Dataset records =>
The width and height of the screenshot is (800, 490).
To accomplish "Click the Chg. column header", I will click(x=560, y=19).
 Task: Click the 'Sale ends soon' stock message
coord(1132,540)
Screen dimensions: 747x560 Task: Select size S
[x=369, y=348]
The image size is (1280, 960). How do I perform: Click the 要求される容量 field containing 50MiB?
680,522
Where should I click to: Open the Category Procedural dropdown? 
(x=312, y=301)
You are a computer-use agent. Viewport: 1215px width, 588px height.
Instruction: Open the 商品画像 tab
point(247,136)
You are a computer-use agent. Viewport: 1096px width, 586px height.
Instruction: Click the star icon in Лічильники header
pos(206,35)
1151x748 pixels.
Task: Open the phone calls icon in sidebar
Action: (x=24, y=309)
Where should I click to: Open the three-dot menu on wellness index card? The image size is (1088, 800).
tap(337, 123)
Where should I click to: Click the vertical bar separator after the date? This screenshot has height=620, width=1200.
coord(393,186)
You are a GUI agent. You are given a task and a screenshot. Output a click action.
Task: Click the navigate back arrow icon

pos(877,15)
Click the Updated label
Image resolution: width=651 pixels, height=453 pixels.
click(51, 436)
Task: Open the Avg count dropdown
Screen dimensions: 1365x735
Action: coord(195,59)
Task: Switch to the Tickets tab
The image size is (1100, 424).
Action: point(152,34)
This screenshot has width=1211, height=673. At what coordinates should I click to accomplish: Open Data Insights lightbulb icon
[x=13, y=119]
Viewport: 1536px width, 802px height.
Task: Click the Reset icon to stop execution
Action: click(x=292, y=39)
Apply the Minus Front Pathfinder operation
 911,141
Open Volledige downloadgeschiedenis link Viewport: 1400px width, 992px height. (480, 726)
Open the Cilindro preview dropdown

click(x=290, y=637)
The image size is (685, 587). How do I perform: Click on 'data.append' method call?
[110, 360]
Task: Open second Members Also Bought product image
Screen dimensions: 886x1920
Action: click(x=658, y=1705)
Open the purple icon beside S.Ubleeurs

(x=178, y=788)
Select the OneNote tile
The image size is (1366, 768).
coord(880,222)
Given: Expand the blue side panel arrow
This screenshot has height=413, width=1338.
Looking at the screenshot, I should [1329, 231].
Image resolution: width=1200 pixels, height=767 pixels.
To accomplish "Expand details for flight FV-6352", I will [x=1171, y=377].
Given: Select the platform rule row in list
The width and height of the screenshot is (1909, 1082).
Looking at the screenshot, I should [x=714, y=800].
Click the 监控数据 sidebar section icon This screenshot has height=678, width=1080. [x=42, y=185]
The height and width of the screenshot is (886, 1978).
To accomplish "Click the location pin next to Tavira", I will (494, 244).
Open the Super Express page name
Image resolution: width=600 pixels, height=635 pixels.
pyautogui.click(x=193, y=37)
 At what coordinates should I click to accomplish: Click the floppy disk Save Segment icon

Your goal => Looking at the entries above, can you reproduce exactly the lines from the one that holds "The image size is (685, 587)." through the one that holds "Select the OneNote tile", and only those?

Result =>
The image size is (685, 587). How do I perform: Click on 'data.append' method call?
[110, 360]
Task: Open second Members Also Bought product image
Screen dimensions: 886x1920
Action: click(x=658, y=1705)
Open the purple icon beside S.Ubleeurs

(x=178, y=788)
Select the OneNote tile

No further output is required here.